-------- Data --------

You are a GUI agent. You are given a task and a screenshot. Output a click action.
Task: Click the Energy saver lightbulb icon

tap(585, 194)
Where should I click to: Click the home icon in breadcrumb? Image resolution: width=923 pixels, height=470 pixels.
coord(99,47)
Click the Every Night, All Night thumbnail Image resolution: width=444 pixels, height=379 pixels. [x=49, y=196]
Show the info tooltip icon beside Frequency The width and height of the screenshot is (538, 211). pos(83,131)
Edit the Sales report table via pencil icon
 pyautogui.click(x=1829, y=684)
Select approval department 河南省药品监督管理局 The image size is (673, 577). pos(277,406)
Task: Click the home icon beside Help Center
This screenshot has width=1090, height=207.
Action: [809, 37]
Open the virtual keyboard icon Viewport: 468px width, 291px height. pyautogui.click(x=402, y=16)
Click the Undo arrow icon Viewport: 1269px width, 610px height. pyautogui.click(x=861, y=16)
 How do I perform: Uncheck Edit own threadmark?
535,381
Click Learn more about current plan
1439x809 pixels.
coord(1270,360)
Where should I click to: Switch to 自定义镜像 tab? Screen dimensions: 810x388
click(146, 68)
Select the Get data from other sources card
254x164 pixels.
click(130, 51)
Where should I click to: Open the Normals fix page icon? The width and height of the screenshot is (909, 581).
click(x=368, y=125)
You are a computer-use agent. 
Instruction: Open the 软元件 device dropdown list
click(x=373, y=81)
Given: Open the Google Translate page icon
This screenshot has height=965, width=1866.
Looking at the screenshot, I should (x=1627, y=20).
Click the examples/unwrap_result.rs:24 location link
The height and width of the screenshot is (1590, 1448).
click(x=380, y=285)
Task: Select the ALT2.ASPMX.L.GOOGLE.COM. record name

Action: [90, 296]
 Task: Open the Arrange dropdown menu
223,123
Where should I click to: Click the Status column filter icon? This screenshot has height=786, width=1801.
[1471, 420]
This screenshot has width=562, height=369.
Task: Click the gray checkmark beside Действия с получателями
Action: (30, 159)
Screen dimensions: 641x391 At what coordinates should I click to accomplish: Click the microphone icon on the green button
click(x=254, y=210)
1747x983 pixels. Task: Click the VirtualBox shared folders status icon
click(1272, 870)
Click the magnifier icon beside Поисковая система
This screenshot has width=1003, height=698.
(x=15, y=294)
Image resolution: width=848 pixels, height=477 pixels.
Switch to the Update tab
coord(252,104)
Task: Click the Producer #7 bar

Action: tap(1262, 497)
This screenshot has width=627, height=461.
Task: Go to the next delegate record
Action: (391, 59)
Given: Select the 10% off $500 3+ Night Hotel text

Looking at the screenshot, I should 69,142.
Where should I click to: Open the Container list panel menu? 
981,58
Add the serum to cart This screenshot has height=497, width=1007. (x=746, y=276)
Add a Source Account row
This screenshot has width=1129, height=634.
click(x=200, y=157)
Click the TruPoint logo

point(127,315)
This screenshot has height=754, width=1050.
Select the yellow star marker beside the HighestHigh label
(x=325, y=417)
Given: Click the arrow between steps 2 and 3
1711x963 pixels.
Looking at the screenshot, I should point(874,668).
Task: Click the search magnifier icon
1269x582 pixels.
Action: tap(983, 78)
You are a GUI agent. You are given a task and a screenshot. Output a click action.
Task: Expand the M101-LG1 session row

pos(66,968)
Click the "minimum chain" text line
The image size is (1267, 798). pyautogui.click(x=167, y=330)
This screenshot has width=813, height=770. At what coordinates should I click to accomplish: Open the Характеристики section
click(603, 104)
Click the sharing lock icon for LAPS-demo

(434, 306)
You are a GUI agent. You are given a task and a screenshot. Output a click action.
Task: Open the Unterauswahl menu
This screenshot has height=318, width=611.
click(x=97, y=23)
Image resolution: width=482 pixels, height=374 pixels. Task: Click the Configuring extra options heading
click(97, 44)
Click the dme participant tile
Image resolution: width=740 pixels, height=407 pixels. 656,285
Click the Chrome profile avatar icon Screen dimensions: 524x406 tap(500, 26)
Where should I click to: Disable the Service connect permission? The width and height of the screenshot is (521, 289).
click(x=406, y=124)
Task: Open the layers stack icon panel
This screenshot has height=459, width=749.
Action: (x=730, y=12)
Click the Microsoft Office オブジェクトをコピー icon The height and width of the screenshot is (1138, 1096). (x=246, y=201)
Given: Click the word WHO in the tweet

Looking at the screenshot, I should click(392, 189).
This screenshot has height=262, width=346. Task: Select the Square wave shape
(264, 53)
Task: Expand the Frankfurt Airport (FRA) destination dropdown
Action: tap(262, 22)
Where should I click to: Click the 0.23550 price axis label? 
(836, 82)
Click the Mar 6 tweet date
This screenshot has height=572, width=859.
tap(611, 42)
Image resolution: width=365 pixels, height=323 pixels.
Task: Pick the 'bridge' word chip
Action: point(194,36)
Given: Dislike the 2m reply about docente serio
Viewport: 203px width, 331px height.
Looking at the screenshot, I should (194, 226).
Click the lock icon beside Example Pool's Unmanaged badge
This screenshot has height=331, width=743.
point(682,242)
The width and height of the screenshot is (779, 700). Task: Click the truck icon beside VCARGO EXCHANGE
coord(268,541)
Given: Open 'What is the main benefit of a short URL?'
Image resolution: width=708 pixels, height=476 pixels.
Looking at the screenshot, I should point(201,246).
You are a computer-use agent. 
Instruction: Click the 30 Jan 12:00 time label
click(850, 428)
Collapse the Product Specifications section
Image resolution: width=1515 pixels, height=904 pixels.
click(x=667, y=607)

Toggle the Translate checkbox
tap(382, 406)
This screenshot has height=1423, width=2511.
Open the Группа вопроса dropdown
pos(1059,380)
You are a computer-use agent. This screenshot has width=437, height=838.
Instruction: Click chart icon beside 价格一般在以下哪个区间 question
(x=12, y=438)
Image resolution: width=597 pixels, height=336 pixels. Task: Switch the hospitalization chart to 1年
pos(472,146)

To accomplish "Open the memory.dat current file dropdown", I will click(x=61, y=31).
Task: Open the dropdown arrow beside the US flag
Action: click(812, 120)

--------

Challenge
Copy out all of the records above word for word, keeping every line as it appears.

Exercise output
You are a GUI agent. You are given a task and a screenshot. Output a click action.
Task: Click the Energy saver lightbulb icon

tap(585, 194)
Where should I click to: Click the home icon in breadcrumb? Image resolution: width=923 pixels, height=470 pixels.
coord(99,47)
Click the Every Night, All Night thumbnail Image resolution: width=444 pixels, height=379 pixels. [x=49, y=196]
Show the info tooltip icon beside Frequency The width and height of the screenshot is (538, 211). pos(83,131)
Edit the Sales report table via pencil icon
 pyautogui.click(x=1829, y=684)
Select approval department 河南省药品监督管理局 The image size is (673, 577). pos(277,406)
Task: Click the home icon beside Help Center
This screenshot has width=1090, height=207.
Action: [809, 37]
Open the virtual keyboard icon Viewport: 468px width, 291px height. pyautogui.click(x=402, y=16)
Click the Undo arrow icon Viewport: 1269px width, 610px height. pyautogui.click(x=861, y=16)
 How do I perform: Uncheck Edit own threadmark?
535,381
Click Learn more about current plan
1439x809 pixels.
coord(1270,360)
Where should I click to: Switch to 自定义镜像 tab? Screen dimensions: 810x388
click(146, 68)
Select the Get data from other sources card
254x164 pixels.
click(130, 51)
Where should I click to: Open the Normals fix page icon? The width and height of the screenshot is (909, 581).
click(x=368, y=125)
You are a computer-use agent. 
Instruction: Open the 软元件 device dropdown list
click(x=373, y=81)
Given: Open the Google Translate page icon
This screenshot has height=965, width=1866.
Looking at the screenshot, I should (x=1627, y=20).
Click the examples/unwrap_result.rs:24 location link
The height and width of the screenshot is (1590, 1448).
click(x=380, y=285)
Task: Select the ALT2.ASPMX.L.GOOGLE.COM. record name

Action: [90, 296]
 Task: Open the Arrange dropdown menu
223,123
Where should I click to: Click the Status column filter icon? This screenshot has height=786, width=1801.
[1471, 420]
This screenshot has width=562, height=369.
Task: Click the gray checkmark beside Действия с получателями
Action: (30, 159)
Screen dimensions: 641x391 At what coordinates should I click to accomplish: Click the microphone icon on the green button
click(x=254, y=210)
1747x983 pixels. Task: Click the VirtualBox shared folders status icon
click(1272, 870)
Click the magnifier icon beside Поисковая система
This screenshot has width=1003, height=698.
(x=15, y=294)
Image resolution: width=848 pixels, height=477 pixels.
Switch to the Update tab
coord(252,104)
Task: Click the Producer #7 bar

Action: tap(1262, 497)
This screenshot has width=627, height=461.
Task: Go to the next delegate record
Action: (391, 59)
Given: Select the 10% off $500 3+ Night Hotel text

Looking at the screenshot, I should 69,142.
Where should I click to: Open the Container list panel menu? 
981,58
Add the serum to cart This screenshot has height=497, width=1007. (x=746, y=276)
Add a Source Account row
This screenshot has width=1129, height=634.
click(x=200, y=157)
Click the TruPoint logo

point(127,315)
This screenshot has height=754, width=1050.
Select the yellow star marker beside the HighestHigh label
(x=325, y=417)
Given: Click the arrow between steps 2 and 3
1711x963 pixels.
Looking at the screenshot, I should point(874,668).
Task: Click the search magnifier icon
1269x582 pixels.
Action: tap(983, 78)
You are a GUI agent. You are given a task and a screenshot. Output a click action.
Task: Expand the M101-LG1 session row

pos(66,968)
Click the "minimum chain" text line
The image size is (1267, 798). pyautogui.click(x=167, y=330)
This screenshot has width=813, height=770. At what coordinates should I click to accomplish: Open the Характеристики section
click(603, 104)
Click the sharing lock icon for LAPS-demo

(434, 306)
You are a GUI agent. You are given a task and a screenshot. Output a click action.
Task: Open the Unterauswahl menu
This screenshot has height=318, width=611.
click(x=97, y=23)
Image resolution: width=482 pixels, height=374 pixels. Task: Click the Configuring extra options heading
click(97, 44)
Click the dme participant tile
Image resolution: width=740 pixels, height=407 pixels. 656,285
Click the Chrome profile avatar icon Screen dimensions: 524x406 tap(500, 26)
Where should I click to: Disable the Service connect permission? The width and height of the screenshot is (521, 289).
click(x=406, y=124)
Task: Open the layers stack icon panel
This screenshot has height=459, width=749.
Action: (x=730, y=12)
Click the Microsoft Office オブジェクトをコピー icon The height and width of the screenshot is (1138, 1096). (x=246, y=201)
Given: Click the word WHO in the tweet

Looking at the screenshot, I should click(392, 189).
This screenshot has height=262, width=346. Task: Select the Square wave shape
(264, 53)
Task: Expand the Frankfurt Airport (FRA) destination dropdown
Action: tap(262, 22)
Where should I click to: Click the 0.23550 price axis label? 
(836, 82)
Click the Mar 6 tweet date
This screenshot has height=572, width=859.
tap(611, 42)
Image resolution: width=365 pixels, height=323 pixels.
Task: Pick the 'bridge' word chip
Action: point(194,36)
Given: Dislike the 2m reply about docente serio
Viewport: 203px width, 331px height.
Looking at the screenshot, I should (194, 226).
Click the lock icon beside Example Pool's Unmanaged badge
This screenshot has height=331, width=743.
point(682,242)
The width and height of the screenshot is (779, 700). Task: Click the truck icon beside VCARGO EXCHANGE
coord(268,541)
Given: Open 'What is the main benefit of a short URL?'
Image resolution: width=708 pixels, height=476 pixels.
Looking at the screenshot, I should point(201,246).
You are a computer-use agent. 
Instruction: Click the 30 Jan 12:00 time label
click(850, 428)
Collapse the Product Specifications section
Image resolution: width=1515 pixels, height=904 pixels.
click(x=667, y=607)

Toggle the Translate checkbox
tap(382, 406)
This screenshot has height=1423, width=2511.
Open the Группа вопроса dropdown
pos(1059,380)
You are a computer-use agent. This screenshot has width=437, height=838.
Instruction: Click chart icon beside 价格一般在以下哪个区间 question
(x=12, y=438)
Image resolution: width=597 pixels, height=336 pixels. Task: Switch the hospitalization chart to 1年
pos(472,146)

To accomplish "Open the memory.dat current file dropdown", I will click(x=61, y=31).
Task: Open the dropdown arrow beside the US flag
Action: click(812, 120)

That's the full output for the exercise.